Although above class definition is pretty simple, we still have some points which we need to understand:

@Configuration: This class is defined as a configuration class which means that this class will be picked up by Spring Boot automatically and all beans defined inside this class will be managed by Spring container automatically.
We defined a bean for ProducerFactory which takes input as various properties like the Kafka server address and other serialization properties which hels to code and decode the message sent through the Kafka producer bean.
Finally, we defined a bean for KafkaTemplate which is the actual API object which will be used to publish the message on a Kafka topic.

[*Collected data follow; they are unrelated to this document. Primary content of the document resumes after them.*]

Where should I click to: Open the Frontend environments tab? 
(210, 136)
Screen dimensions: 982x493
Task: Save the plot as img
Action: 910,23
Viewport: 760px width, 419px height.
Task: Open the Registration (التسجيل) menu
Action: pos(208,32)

10. Defining the Consumer configuration

As we are making Kafka producer and consumer in the same app for demonstration purposes, we will also define a consumer config class which will just contain basic properties for a Kafka consumer. This class can be put inside any project which isn’t a producer and only a Kafka consumer as well without any changes. Let’s look at the configuration definition:

KafkaConsumerConfig.java

package com.javacodegeeks.example.config;

import org.apache.kafka.clients.consumer.ConsumerConfig; import org.apache.kafka.common.serialization.StringDeserializer; import org.springframework.beans.factory.annotation.Value; import org.springframework.context.annotation.Bean; import org.springframework.context.annotation.Configuration; import org.springframework.kafka.annotation.EnableKafka; import org.springframework.kafka.config.ConcurrentKafkaListenerContainerFactory; import org.springframework.kafka.core.ConsumerFactory; import org.springframework.kafka.core.DefaultKafkaConsumerFactory;

import java.util.HashMap; import java.util.Map;

@EnableKafka @Configuration public class KafkaConsumerConfig {

@Value("${spring.kafka.bootstrap-servers}")
private String bootstrapAddress;

@Value("${spring.kafka.consumer.group-id}")
private String groupId;

@Bean
public ConsumerFactory<String, String> consumerFactory() {
    Map<String, Object> props = new HashMap<>();
    props.put(
            ConsumerConfig.BOOTSTRAP_SERVERS_CONFIG, bootstrapAddress);
    props.put(
            ConsumerConfig.GROUP_ID_CONFIG, groupId);
    props.put(
            ConsumerConfig.KEY_DESERIALIZER_CLASS_CONFIG, StringDeserializer.class);
    props.put(
            ConsumerConfig.VALUE_DESERIALIZER_CLASS_CONFIG, StringDeserializer.class);
    return new DefaultKafkaConsumerFactory<>(props);
}

@Bean
public ConcurrentKafkaListenerContainerFactory<String, String> kafkaListenerContainerFactory() {
    ConcurrentKafkaListenerContainerFactory<String, String> factory
            = new ConcurrentKafkaListenerContainerFactory<>();
    factory.setConsumerFactory(consumerFactory());
    return factory;
}

}

The configuration we provided is very similar to the producer configuration. The only difference to note here is:

We defined a ConsumerFactory class object bean which considers the Kafka server address and the consumer group ID as well which this Kafka consumer app belongs to. We have provided a unique String to the consumer as only a unique string is acceptable
Finally, we defined a ConcurrentKafkaListenerContainerFactory which makes sure that this consumer application can consume Kafka messages at a concurrent pace and can give a consistent throughput even when published messages are high in number.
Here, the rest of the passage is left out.